The Complete Short Stories Read online

Page 45


  Before she could follow me I ran up the staircase on to the terrace and closed the glass double doors behind me. Inert and unresponsive now, the white walls rose into the sky on either side of the pool. The water was motionless, a transparent block of condensed time, through which I could see the drowned images of Fay and Stamers sitting in the car, like an embalmed fragment of my future.

  For three weeks, during her trial ten years earlier, I sat only a few feet from Gloria Tremayne, and like everyone else in that crowded courtroom I would never forget hermask-like face, the composed eyes that examined each of the witnesses as they gave their testimony - chauffeur, police surgeon, neighbours who heard the shots - like a brilliant spider arraigned by its victims, never once showing any emotion or response. As they dismembered her web, skein by skein, she sat impassively at its centre, giving Hammett no encouragement, content to repose in the image of herself ('The Ice Face') projected across the globe for the previous fifteen years.
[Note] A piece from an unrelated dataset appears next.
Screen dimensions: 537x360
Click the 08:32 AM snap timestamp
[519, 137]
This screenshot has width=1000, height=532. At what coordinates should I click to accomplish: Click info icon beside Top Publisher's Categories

  Perhaps in the end this saved her. The jury were unable to outstare the enigma. To be honest, by the last week of the trial I had lost all interest in it. As I steered Hammett through his brief, opening and shutting his red wooden suitcase (the Hammett hallmark, it was an excellent jury distractor) whenever he indicated, my attention was fixed completely on Gloria Tremayne, trying to find some flaw in the mask through which I could glimpse her personality. I suppose that I was just another naive young man who had fallen in love with a myth manufactured by a thousand publicity agents, but for me the sensation was the real thing, and when she was acquitted the world began to revolve again.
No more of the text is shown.